今、リアルでもインターネットの世界でも、人の話す「声」が大きな力を持っています。人気のネットコンテンツでも、聴覚メディアの先駆者であるラジオでも、声は人の好き嫌いに影響を与えます。その声の研究が進んでいます。高い声と低い声、話すスピードが速いのと遅いのとでは、どちらが人に好感を持たれるのでしょうか。本連載は新刊 『SENSE インターネットの世界は「感覚」に働きかける』 の一部を抜粋し、紹介します。

低音が一番「いい声」

 心理学や言語学の研究によると、低音の声は高音の声よりも好意的に評価される傾向にあります。イギリスの言語学者のアンドリュー・リン氏が2008年に手がけた研究によると、「ハリー・ポッター」シリーズのスネイプ役で知られる故アラン・リックマンの声が「理想の声」とされています。彼も低音の声ですね。

 興味深いのは国や言語を問わず「いい声」=「低い声」と認識されている点です。例えば、お笑いコンビの麒麟の川島明氏は自身の声を「ええ声」とネタにしていますが、彼の声もバリトンです。そこに私たちが違和感を抱かないのは「ええ声」のイメージが低い声だからでしょう。ですから声の分野では、言語的な特性や文化的な違いを超えて、普遍的な影響力があると考えられます。

 「いい声」、「低い声」、「高い声」に関する研究は1970年代から1980年代にかけて盛んに行われていました。

 ある実験では、甲高い声の話者は低い声の話者に比べて、真実味に欠け、協調性に欠け、力強さに欠け、神経質であると判断される結果が得られています。また、同年代を対象に行われた別の研究では、声が高くなると話者の能力が低く、善良ではないと感じられたということも分かっています。
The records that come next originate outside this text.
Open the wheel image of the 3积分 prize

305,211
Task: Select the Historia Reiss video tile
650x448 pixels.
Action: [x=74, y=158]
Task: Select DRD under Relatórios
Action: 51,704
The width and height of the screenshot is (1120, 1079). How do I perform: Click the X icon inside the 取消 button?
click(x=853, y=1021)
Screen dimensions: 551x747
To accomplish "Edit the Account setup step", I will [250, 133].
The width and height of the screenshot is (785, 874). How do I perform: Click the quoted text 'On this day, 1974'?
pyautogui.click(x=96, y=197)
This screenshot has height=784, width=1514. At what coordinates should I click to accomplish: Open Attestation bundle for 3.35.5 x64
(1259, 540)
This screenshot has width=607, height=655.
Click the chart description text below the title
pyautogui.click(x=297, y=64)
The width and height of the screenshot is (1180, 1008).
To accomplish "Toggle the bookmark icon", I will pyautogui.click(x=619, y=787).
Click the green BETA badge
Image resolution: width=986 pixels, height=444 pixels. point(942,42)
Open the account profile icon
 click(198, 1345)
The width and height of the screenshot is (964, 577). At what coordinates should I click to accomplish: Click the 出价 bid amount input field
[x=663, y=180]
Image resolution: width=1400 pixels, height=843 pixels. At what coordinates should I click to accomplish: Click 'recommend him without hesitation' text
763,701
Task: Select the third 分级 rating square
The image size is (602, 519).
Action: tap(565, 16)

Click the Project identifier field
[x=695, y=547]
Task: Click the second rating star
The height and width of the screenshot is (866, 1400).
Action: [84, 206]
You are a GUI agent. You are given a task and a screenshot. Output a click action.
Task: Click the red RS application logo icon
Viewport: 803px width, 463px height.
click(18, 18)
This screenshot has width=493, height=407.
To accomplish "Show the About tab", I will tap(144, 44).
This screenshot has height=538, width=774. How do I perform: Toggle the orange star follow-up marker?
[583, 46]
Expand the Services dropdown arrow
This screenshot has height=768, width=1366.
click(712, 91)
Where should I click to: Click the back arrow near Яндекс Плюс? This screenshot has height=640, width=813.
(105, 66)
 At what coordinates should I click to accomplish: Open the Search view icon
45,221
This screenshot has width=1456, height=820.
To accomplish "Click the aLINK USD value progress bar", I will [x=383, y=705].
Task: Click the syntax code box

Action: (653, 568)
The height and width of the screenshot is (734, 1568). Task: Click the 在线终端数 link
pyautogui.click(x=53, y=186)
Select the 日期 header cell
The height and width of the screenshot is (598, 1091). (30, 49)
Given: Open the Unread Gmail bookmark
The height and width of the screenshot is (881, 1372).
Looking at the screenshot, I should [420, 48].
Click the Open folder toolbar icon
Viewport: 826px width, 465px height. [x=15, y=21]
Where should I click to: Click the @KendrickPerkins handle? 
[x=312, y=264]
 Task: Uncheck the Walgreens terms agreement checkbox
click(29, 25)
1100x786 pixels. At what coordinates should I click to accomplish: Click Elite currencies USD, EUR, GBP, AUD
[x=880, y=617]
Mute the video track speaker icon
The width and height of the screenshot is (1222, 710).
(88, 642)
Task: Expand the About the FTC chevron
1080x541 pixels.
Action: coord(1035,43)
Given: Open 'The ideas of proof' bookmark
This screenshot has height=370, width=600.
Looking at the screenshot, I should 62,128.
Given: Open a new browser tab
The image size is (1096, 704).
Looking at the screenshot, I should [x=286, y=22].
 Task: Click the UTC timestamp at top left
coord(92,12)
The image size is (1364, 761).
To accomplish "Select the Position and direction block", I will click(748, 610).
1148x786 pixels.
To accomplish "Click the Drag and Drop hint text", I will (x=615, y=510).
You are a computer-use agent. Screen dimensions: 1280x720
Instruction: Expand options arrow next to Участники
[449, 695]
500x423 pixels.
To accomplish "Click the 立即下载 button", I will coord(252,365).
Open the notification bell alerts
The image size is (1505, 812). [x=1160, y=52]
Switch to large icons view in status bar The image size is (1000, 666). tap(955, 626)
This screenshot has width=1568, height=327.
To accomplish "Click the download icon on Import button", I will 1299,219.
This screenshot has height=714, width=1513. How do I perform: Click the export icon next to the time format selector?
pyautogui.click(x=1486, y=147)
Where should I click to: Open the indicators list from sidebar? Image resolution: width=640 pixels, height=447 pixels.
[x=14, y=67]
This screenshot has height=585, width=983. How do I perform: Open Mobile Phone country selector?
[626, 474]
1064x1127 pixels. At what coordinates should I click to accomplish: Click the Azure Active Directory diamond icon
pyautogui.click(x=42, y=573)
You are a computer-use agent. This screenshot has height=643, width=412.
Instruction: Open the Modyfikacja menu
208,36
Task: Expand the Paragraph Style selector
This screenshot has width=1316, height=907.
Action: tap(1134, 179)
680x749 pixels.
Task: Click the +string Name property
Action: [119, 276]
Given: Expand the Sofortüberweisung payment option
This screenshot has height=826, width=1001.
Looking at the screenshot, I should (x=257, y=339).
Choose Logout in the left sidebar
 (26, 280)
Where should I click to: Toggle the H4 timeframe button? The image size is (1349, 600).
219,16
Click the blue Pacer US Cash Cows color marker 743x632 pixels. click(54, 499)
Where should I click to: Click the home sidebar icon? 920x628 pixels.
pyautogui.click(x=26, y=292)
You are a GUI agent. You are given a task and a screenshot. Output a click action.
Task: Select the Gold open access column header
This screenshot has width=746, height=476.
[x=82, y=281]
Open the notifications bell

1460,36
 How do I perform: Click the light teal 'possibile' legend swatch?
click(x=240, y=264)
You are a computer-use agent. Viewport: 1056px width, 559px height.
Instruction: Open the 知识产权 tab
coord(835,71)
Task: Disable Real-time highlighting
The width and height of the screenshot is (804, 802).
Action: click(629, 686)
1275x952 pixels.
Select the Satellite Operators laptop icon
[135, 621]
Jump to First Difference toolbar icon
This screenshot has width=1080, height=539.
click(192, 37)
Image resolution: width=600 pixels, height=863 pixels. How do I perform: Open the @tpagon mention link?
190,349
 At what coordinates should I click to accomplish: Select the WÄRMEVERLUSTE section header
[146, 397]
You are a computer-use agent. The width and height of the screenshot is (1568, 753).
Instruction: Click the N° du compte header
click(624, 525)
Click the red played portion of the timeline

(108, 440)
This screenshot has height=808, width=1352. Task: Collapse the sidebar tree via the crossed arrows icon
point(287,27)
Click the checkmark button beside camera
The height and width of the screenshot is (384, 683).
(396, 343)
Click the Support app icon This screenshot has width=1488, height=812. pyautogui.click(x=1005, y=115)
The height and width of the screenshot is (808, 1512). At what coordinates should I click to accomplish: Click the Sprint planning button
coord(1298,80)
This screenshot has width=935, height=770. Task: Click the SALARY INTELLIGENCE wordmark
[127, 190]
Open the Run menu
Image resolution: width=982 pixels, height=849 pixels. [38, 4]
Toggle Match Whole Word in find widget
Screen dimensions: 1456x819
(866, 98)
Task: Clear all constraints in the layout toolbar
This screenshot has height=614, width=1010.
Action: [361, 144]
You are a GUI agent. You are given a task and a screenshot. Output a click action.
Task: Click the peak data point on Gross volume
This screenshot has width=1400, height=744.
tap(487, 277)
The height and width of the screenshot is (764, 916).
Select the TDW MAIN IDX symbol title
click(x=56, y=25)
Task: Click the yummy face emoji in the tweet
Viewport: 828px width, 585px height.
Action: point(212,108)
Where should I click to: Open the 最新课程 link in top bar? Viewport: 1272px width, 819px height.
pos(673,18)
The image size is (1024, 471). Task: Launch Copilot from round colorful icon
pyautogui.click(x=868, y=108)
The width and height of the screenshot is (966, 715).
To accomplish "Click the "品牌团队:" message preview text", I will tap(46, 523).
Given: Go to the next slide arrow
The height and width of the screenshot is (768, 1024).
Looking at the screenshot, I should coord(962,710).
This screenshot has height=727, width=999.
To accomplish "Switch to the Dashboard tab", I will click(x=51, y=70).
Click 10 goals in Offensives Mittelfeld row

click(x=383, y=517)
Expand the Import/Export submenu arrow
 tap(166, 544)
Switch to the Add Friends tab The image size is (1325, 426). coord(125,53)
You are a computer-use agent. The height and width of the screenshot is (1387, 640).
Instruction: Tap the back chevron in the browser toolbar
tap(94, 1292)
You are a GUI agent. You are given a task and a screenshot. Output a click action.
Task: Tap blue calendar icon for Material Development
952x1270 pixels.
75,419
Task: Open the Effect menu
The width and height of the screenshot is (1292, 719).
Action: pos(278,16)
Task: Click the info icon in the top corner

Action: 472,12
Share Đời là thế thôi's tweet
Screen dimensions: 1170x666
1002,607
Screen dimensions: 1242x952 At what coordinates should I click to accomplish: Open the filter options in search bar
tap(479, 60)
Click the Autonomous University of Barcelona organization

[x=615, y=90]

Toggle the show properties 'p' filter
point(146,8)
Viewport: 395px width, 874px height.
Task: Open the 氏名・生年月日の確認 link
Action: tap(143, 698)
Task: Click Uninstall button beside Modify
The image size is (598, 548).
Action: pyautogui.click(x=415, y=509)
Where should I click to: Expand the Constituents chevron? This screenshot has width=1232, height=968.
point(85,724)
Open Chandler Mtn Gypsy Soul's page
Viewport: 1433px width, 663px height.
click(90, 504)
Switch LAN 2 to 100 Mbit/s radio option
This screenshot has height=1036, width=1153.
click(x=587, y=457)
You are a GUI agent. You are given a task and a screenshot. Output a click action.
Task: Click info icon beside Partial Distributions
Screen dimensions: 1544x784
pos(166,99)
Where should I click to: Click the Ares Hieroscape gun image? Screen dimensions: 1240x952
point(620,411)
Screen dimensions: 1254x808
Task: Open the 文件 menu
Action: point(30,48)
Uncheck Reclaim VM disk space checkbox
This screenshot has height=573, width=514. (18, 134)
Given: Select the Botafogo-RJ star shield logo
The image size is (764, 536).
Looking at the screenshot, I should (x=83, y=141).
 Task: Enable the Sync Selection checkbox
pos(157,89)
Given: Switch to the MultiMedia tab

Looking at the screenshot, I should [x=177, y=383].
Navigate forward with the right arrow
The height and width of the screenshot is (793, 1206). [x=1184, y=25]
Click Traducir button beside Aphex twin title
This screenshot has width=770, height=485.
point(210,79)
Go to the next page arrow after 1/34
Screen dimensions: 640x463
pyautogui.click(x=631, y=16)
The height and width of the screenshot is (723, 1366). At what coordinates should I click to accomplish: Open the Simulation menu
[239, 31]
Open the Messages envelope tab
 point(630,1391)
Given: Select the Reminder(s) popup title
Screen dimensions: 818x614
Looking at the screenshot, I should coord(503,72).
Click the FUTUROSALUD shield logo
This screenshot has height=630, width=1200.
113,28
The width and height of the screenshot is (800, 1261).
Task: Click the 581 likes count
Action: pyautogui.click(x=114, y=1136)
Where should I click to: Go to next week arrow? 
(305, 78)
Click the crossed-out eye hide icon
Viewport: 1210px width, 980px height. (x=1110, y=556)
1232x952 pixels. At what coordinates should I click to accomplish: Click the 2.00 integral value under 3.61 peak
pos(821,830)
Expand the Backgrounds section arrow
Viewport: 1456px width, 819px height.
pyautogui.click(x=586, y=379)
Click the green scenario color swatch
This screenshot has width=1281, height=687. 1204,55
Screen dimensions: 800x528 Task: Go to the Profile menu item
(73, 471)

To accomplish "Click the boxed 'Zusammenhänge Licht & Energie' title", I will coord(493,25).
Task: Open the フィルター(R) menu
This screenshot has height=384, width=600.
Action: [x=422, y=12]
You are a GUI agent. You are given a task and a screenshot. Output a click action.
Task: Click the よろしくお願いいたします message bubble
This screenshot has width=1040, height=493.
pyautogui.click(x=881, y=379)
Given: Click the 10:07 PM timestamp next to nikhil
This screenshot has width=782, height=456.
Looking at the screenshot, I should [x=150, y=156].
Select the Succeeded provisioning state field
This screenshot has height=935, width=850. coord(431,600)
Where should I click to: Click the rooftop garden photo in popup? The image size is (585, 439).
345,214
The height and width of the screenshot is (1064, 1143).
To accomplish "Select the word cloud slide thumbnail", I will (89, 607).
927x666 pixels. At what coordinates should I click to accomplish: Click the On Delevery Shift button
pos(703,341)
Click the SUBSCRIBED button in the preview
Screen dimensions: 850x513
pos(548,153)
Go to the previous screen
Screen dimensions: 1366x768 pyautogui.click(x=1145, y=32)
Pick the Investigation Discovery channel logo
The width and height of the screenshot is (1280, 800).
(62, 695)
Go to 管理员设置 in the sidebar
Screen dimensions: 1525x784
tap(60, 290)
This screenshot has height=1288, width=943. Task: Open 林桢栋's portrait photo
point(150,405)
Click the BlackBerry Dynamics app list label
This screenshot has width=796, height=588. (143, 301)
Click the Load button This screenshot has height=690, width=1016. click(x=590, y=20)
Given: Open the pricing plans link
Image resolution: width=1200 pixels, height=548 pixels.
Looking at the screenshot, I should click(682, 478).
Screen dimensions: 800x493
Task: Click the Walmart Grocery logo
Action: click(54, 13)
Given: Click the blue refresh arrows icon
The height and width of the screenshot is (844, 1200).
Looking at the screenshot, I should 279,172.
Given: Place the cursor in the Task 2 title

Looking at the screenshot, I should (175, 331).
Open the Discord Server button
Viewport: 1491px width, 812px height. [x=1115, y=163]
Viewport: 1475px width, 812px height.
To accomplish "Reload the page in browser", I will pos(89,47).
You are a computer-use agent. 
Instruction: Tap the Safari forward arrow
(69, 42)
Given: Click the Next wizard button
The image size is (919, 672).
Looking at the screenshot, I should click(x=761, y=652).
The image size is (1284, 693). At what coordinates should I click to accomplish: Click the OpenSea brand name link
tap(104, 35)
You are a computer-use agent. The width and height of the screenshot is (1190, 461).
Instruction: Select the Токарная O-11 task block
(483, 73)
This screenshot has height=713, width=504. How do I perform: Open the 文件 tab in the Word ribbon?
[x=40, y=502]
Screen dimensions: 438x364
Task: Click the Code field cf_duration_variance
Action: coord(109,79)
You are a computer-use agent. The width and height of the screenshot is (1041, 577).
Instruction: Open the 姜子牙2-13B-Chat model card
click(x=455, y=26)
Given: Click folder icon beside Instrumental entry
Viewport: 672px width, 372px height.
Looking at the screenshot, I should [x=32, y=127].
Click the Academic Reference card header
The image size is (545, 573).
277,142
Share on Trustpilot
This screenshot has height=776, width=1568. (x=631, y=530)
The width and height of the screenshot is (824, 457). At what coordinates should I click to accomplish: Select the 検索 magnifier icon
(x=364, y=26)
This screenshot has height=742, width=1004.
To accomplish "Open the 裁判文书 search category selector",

話した内容そのものにも話し手の印象にも、声の高さが大きく影響しているのが理解できます。

 噓をついているときの音声の特徴を調べた研究もあります。それによると、噓をついているときは声が高くなる傾向にあります。サスペンスドラマで噓をついている登場人物の声が上ずるシーンがありますが、まさにあれです。

 これらの研究は、声の高さとストレスや神経質、恐怖などの関連性を示唆しています。ですから、低音の声はストレスや神経質、恐怖と関係がないと判断されやすいですし、真実を語っている可能性が高いとも判断されやすい傾向にあります。

 ここで、気をつけなければいけないのは、これを判断するのは、「受け手」であるという点です。発する側の責任で信頼性が左右されるのではなく、受け手の情報処理だという点がポイントです。

スネ夫とばいきんまんの声が高いのは、ずるい奴に見せたいから

 こうした情報処理を巧みに利用しているのが幼児向けの番組です。ずるい奴や悪い奴が登場したときに、そうしたキャラクターの声には共通点があります。『ドラえもん』のスネ夫も『アンパンマン』のばいきんまんも声が高いですよね。視聴者にキャラクターのネガティブな印象を直感的に与えられるように声をつくっています。

 反対に低い声は「いい奴」と思われる可能性が高くなります。低く深みのある声は、なんと話し手の性格に好意まで与えるのです。その上、聴き手とは本来関連性の低い情報も受け入れる傾向が高まることも分かっています。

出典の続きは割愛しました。